Partly by instinct, then, and partly by design, the founders of the Comrades Marathon created something of great value. It was consciously a race for the ordinary man, not the athlete – the infantryman, not the officer. It is striking, when one reads of the occupations of those early contestants, how many were artisans rather than members of the so-called professions such as law and medicine.
Other great sporting events of the modern age – rugby and cricket Tests, the Olympics, Wimbledon, the major golf tournaments – all had their roots in the need of the upper and middle classes for recreation, and in particular the Victorian desire to organise and codify that recreation. The purpose of the Comrades, by contrast, was both more serious and more democratic.
The origins of the Comrades are even more interesting and unusual when you realise that, in the 1920s, the ethos of the South African white sporting classes (as in the United States) closely reflected the British class system. In English cricket there was a clear and official distinction between Gentlemen – wealthy amateurs, often aristocratic, and Players – working-class professionals. They would often take the field by separate entrances at many county grounds.
The annual fixture at Lord’s between Gentlemen and Players was to survive until the early 1960s, so in 1920 this cricketing ‘apartheid’ must have seemed as natural and enduring as the British Empire itself.
A culture of amateurism
In Rugby Union a man would be instantly banned for life if it was found that he had been paid to play. The Olympic amateur code was no less ruthless, as is shown by the sad case of the Native American Jim Thorpe. At the 1912 Olympic Games in Stockholm, Thorpe won the gold medal in both the pentathlon and decathlon and is still regarded as one of the greatest all-round athletes in history, yet he was stripped of his medals because it was discovered that he had once accepted a small fee for playing minor-league baseball. If such attitudes seem quaint and old-fashioned, we must remember that professional tennis players were allowed into Wimbledon for the first time only in 1968 – and that Rugby Union relaxed its laws on amateurism only after the 1995 World Cup.
In other ways the sporting environment of the early 1920s was far closer to the Victorian era than it is to us. There was no television and even the first radio sports broadcast was several years away if you wanted to experience the drama of sport, you had to be there. In 1922, when Gene Tunney fought Jack Dempsey twice for the heavyweight boxing championship of the world, they attracted crowds in excess of 100 000 in Chicago and Philadelphia. In Johannesburg, the City Hall was frequently packed with fight fans who eagerly followed the Friday night programmes involving boxers from the surrounding mines.

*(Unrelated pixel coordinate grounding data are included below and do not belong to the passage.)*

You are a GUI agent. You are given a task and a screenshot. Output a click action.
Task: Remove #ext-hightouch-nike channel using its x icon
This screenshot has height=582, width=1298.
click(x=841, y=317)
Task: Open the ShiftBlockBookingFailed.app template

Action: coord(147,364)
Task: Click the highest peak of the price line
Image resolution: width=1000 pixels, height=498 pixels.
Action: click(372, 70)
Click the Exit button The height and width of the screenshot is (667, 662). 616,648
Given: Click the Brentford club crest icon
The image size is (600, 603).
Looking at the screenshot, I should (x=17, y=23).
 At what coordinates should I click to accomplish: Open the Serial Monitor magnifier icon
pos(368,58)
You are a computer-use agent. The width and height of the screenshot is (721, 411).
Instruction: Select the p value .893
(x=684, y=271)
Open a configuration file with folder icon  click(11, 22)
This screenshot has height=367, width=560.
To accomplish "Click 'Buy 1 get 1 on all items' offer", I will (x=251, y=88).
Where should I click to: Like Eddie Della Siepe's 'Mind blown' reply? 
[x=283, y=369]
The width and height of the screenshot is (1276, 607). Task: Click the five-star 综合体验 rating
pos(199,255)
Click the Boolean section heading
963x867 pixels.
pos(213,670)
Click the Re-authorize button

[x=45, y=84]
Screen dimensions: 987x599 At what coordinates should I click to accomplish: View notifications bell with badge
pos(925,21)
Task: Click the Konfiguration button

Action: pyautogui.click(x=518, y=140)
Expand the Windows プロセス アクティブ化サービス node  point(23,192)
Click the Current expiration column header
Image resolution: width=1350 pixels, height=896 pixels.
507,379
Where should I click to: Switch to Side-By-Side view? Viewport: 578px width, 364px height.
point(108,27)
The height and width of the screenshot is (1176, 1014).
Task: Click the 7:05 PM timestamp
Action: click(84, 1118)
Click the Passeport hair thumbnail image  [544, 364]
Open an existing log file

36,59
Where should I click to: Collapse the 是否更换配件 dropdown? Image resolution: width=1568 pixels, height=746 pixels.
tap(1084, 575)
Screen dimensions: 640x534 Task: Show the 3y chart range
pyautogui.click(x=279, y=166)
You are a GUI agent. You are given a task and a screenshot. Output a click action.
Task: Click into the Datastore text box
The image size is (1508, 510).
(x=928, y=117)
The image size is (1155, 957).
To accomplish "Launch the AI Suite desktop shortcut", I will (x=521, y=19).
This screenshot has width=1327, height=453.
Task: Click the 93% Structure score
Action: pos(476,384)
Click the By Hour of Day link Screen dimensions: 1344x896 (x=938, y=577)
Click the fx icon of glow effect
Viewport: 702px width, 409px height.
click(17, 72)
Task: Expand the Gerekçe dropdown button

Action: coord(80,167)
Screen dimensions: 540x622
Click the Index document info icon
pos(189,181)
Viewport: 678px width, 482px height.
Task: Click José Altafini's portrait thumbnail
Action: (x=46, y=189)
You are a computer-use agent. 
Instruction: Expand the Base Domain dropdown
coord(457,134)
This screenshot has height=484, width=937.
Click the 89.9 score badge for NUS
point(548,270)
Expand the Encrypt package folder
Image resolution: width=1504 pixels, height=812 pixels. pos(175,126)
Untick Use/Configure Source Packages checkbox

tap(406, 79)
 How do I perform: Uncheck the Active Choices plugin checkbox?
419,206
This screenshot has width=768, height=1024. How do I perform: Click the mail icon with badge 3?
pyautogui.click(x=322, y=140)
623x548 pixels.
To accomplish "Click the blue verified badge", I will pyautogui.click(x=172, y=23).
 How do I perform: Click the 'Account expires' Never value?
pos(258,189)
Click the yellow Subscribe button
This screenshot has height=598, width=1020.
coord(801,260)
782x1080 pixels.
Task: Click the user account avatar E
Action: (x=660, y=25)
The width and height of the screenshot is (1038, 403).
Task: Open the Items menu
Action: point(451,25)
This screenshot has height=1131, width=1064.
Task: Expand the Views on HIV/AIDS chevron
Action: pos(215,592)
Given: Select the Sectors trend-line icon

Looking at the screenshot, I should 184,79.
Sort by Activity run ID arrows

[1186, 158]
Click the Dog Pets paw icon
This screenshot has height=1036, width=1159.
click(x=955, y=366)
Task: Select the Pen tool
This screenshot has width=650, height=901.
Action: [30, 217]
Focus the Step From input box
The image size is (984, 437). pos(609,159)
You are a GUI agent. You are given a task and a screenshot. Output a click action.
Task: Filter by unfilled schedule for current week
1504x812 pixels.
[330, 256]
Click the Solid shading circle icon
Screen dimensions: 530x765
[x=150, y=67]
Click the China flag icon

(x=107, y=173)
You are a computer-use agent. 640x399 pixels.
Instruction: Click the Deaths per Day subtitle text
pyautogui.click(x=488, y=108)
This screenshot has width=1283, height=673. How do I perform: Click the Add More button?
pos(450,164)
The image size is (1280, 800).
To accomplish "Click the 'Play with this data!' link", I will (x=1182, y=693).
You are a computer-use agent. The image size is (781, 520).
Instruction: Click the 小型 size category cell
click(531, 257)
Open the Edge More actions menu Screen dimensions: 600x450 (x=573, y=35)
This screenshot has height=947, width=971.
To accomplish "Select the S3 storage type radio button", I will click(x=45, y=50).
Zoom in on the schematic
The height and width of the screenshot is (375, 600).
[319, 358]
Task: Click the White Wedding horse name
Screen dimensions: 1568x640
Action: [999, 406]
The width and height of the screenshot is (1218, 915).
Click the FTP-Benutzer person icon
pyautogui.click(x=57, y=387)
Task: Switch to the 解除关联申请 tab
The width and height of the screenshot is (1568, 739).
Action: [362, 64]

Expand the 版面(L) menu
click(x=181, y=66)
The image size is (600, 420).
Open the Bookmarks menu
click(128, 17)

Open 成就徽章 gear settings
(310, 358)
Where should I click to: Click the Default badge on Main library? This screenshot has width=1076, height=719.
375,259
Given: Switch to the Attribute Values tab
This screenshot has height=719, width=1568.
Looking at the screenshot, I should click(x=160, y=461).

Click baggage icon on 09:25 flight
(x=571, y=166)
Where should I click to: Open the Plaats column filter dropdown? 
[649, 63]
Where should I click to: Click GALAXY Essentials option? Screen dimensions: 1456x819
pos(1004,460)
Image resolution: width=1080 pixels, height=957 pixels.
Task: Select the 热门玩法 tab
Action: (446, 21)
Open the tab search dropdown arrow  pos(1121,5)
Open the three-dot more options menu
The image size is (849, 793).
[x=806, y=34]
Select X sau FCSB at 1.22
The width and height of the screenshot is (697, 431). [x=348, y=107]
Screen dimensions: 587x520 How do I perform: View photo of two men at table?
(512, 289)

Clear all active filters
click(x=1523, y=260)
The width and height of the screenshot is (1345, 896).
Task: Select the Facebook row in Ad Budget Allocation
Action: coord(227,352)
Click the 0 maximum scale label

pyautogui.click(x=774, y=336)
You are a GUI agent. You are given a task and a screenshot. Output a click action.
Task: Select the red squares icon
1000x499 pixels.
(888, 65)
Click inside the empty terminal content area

People’s sporting horizons were much narrower then. In 1921, when the rugby Springboks toured New Zealand and played against the All Blacks for the first time, the contests aroused little interest back home in South Africa. On the morning of the decisive third Test, with the inaugural series standing at one-all, the Johannesburg newspapers were dominated by club rugby previews, an inter-school athletics meeting and a Cornish wrestling tournament in Krugersdorp. News was so slow, it resembled history. The centre of sporting interest was the club, because its activities were immediate and accessible to the local community.